Meng comprit tout à coup. « C’était donc ça. Je dois vraiment vous remercier… »

Ils marchèrent tous les deux de plus en plus loin jusqu’à ce qu’ils atteignent le centre de la piste de danse. Meng employa les pas de danse qu’elle était parvenue à apprendre en seulement un mois pour danser avec Edward. Leurs mouvements paraissaient très naturels. Il n’y avait pas la moindre trace d’atmosphère forcée entre eux.

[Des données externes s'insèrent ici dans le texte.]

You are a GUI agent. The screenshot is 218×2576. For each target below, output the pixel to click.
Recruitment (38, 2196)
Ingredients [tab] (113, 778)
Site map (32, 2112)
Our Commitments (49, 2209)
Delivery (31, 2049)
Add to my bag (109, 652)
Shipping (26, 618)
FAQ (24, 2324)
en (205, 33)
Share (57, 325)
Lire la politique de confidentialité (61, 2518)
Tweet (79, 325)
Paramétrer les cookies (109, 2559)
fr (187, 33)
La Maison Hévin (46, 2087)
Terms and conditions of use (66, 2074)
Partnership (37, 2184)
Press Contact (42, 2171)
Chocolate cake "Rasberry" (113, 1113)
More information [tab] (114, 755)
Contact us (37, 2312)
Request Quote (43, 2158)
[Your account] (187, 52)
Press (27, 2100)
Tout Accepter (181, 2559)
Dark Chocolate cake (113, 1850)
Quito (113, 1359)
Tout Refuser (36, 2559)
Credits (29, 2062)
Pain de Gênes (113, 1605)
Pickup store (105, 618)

En revanche, deux personnes étaient très mécontentes de la situation. L’une d’elle était l’Épée-Fantôme. Il était parvenu à persuader Meng d’aller au bal, mais, à présent, en voyant Meng danser joyeusement avec Édouard, il n’était vraiment pas content. Plus particulièrement, comme ils dansaient lentement, les prédictions de Bai Xue Chen se vérifiaient. La vue d’Édouard et de Meng en train de danser mettait l’Épée-Fantôme de mauvais poil ; la vue d’Édouard qui posait sa main sur la taille de Meng frustrait l’Épée-Fantôme ; la vue d’Édouard qui murmurait à l’oreille de Meng faisait rager l’Épée-Fantôme.

Pour résumer le tout en une phrase, il était d’une humeur extrêmement exécrable !

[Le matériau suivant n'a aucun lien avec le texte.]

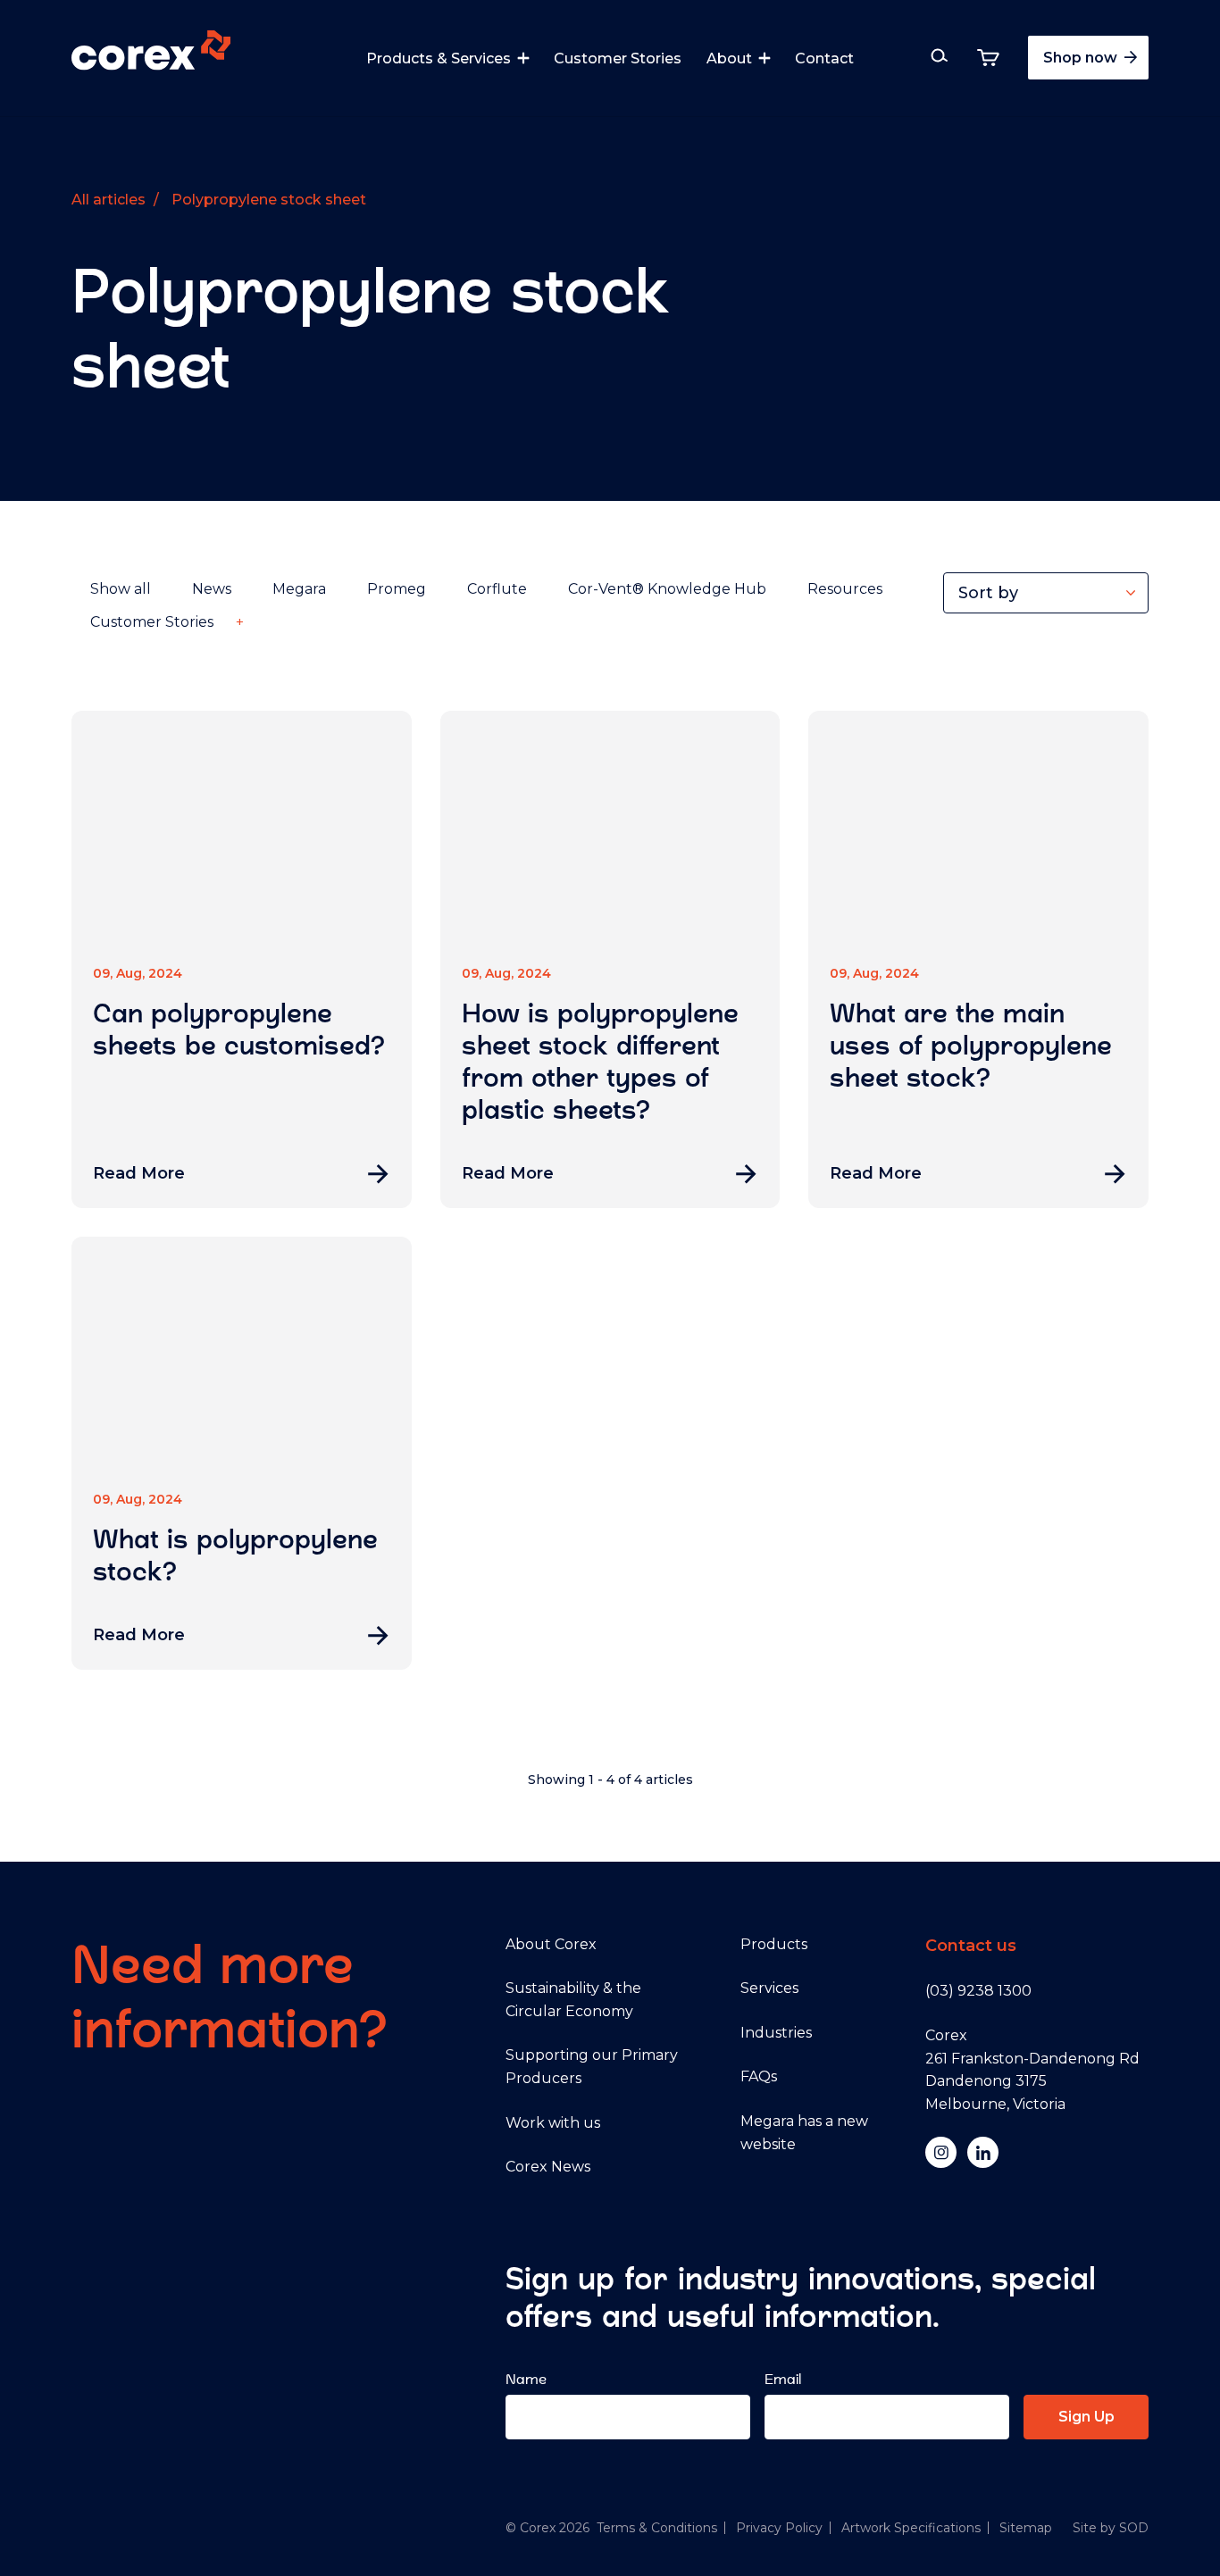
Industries (776, 2032)
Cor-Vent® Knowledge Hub (667, 588)
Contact (824, 58)
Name (526, 2379)
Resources (844, 588)
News (211, 588)
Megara (299, 588)
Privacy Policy (779, 2528)
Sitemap (1025, 2528)
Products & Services (438, 58)
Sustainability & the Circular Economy (573, 2000)
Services (769, 1988)
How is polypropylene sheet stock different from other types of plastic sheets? (600, 1061)
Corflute (497, 588)
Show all (120, 588)
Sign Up (1086, 2416)
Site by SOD (1111, 2528)
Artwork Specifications (911, 2528)
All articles (108, 199)
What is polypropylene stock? (235, 1555)
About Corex (551, 1944)
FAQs (758, 2076)
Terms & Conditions (657, 2528)
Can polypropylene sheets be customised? (239, 1029)
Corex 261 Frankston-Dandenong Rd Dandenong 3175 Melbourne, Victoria (1032, 2070)
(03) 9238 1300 (978, 1990)
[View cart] (988, 57)
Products (773, 1944)
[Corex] (150, 53)
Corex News (548, 2166)
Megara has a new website (804, 2133)
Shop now (1082, 57)
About (729, 58)
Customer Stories (617, 58)
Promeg (396, 588)
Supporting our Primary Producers (592, 2067)
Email (783, 2379)
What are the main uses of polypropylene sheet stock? (971, 1045)
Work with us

« Voudriez-vous qu’on aille se promener dans le jardin en fleurs ? » lui offrit Édouard.

« Hein ? » Meng était quelque peu incertaine de ce qu’elle devait faire. Ses yeux continuaient de dériver vers l’Épée-Fantôme.

L’Épée-Fantôme était depuis longtemps sur le point d’exploser de colère, et il lui dit presque durement : « Si tu veux y aller, vas-y. Tu ferais mieux de demander à quelqu’un de me tenir pendant que tu seras partie, parce que je n’ai pas envie d’être de trop dans votre couple. »

En entendant la réponse de l’Épée-Fantôme, le visage de Meng sombra. « Oh. Je comprends. » Après qu’elle eût terminé de parler, elle confia réellement l’Épée-Fantôme à un garde et s’en alla dans le jardin en fleurs avec Édouard.

Cette garce ! À cet instant, l’Épée-Fantôme était furieux au point de cracher des flammes.

« Donnez-moi l’épée », résonna la voix d’une jeune femme, remplie de rage et de jalousie.

L’Épée-Fantôme se retourna pour voir. La fille-paon ? Il fronça les sourcils. Qu’est-ce que ce paon peut bien me vouloir ?

Le garde semblait en proie à un dilemme. Il savait que la femme devant lui était la fille d’un duc et n’osait pas lui désobéir. Le garde lui répondit avec précaution : « Demoiselle Marisa, cette épée m’a été confiée par quelqu’un d’autre. Si vous souhaitez avoir une épée, vous pouvez vous en procurer une à l’armurerie… »

« Je veux cette épée ! » cria Marisa sur un ton féroce.

« Mais… »

« Donnez-lui l’épée. »

Le garde se tourna pour regarder le propriétaire de la nouvelle voix. La personne qui avait parlé était le duc Biggs. C’était quelqu’un que le garde n’osait pas défier. Il tendit l’épée à Marisa. L’Épée-Fantôme était sous le choc. Il s’écria : « Qu’est-ce que vous me voulez… Mmph… » Il était incapable de finir de parler ; Marisa lui avait couvert la bouche.

Le duc Biggs envoya le garde ailleurs et dit à Marisa : « Je vais détourner l’attention du prince tout à l’heure. Sers-toi de l’épée pour distraire la fille. Il vaudrait mieux que tu l’enfermes dans les donjons. Le prince n’ira pas la chercher là. »

« Mmph… Meng… Mmmmph ! » L’Épée-Fantôme entendit leur conversation et lutta encore plus désespérément pour se libérer, mais, ne possédant qu’une bouche et des yeux, était complètement impuissant.